At the urging of the Esperanza Peace and Justice Center, she joined other legendary Ranchera singers Rita “La Calandria” Vidaurri, Beatriz “La Paloma del Norte” Llamas, and Anita Janet “Perla Tapatía” Cortez to form the group Las Tesoros de San Antonio in 2008. They issued a CD in 2017, Qué Cosa Es el Amor, to coincide with the 30th anniversary of the Esperanza Center, which engineered their comeback. Their story was also featured in a 2016 documentary by filmmaker Jorge Sandoval, Las Tesoros de San Antonio: A Westside Story, which debuted at the Mission Marquee Plaza, site of the old Mission Drive-In Theatre in south San Antonio. In 2018, the group was honored with an exhibit at Texas State University. In 2019, the surviving members Blanca and Beatriz were honored as NEA National Heritage Fellows, the nation’s highest honor in folk and traditional arts. Subsequently, Las Tesoros were back home in San Antonio being recognized by the San Antonio Arts Commission and the City of San Antonio, in a ceremony at the Tobin Center, as 2019 Distinction in the Arts Honorees, for providing “enduring and effective cultural leadership” and “exceptional artistic accomplishments” in the San Antonio arts community. In addition to performing, Rodríguez is an active music teacher, instructing and coaching her students in singing techniques.

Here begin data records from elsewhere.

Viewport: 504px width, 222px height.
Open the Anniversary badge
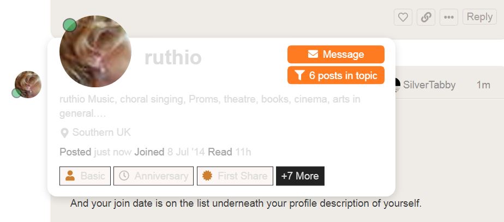pos(154,176)
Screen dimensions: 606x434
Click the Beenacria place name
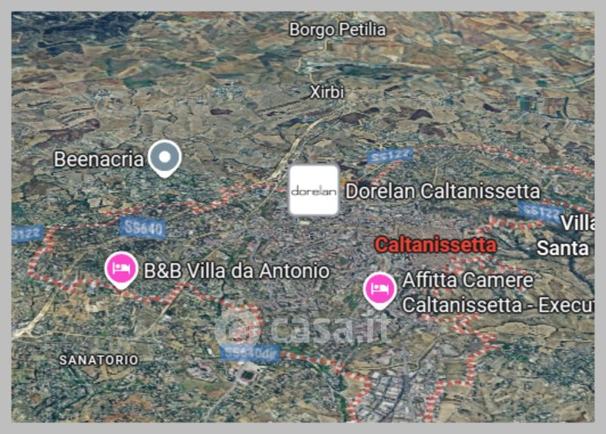pos(99,159)
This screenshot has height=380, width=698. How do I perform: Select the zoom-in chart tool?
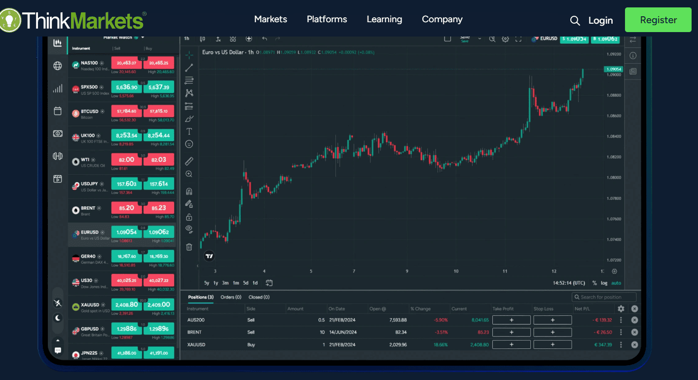coord(189,174)
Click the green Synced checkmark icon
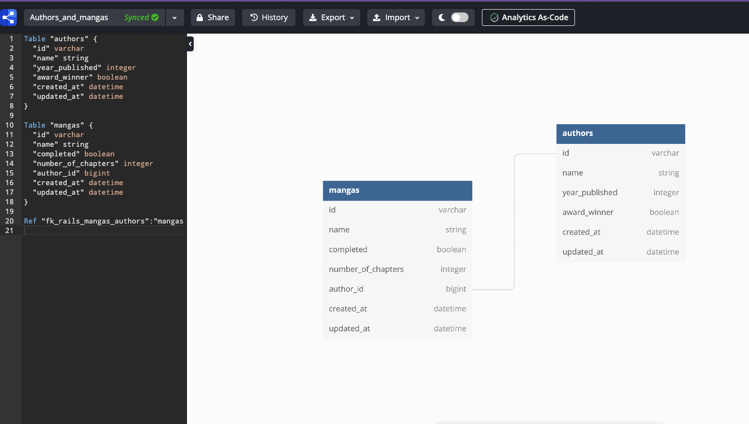Image resolution: width=749 pixels, height=424 pixels. tap(154, 17)
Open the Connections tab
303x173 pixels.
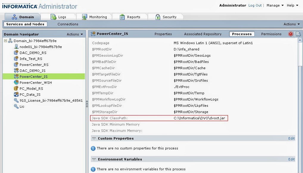[68, 24]
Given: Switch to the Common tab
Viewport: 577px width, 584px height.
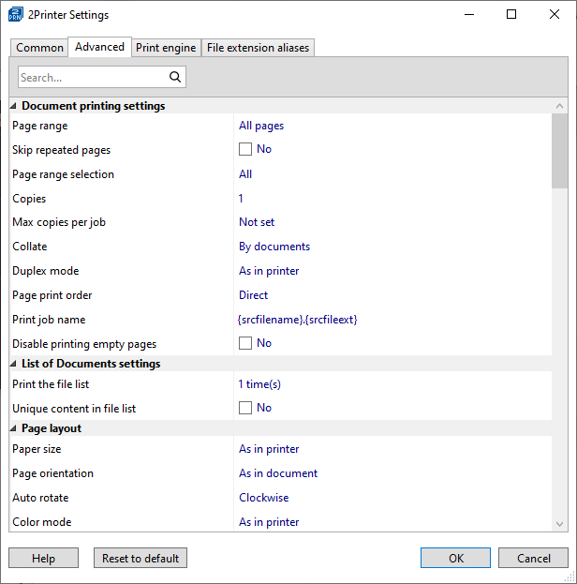Looking at the screenshot, I should (x=40, y=48).
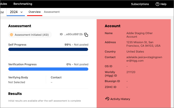Click the Verifying Body Not Selected text

(17, 82)
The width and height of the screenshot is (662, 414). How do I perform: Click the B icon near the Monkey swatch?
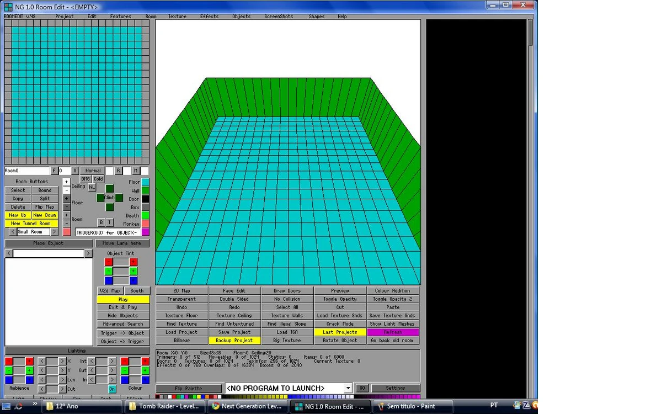[101, 222]
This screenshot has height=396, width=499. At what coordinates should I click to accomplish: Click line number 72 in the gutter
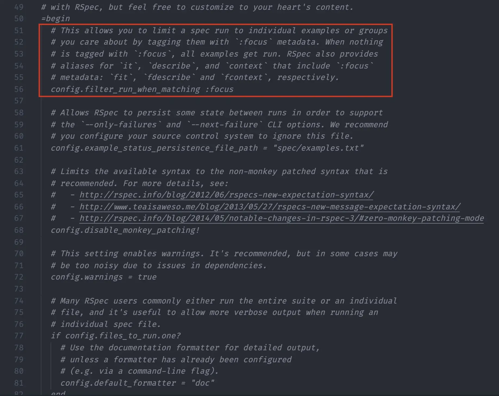tap(19, 277)
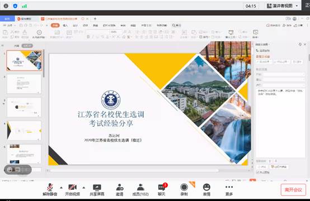310x201 pixels.
Task: Click the 离开会议 leave meeting button
Action: coord(293,190)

"Onstage, Rodriguez’s shock of white hair sets her apart. So does her gift for gab and easy laugh, which makes her a natural MC. She described the fun-loving, if volatile, relationship among the three as “a comadre (godmother)/sister combination.” She’s looked up to [Rita] Vidaurri since she was a teenager at Lanier High School — and emulated her, singing on KCOR radio and at El Rancho nightclub."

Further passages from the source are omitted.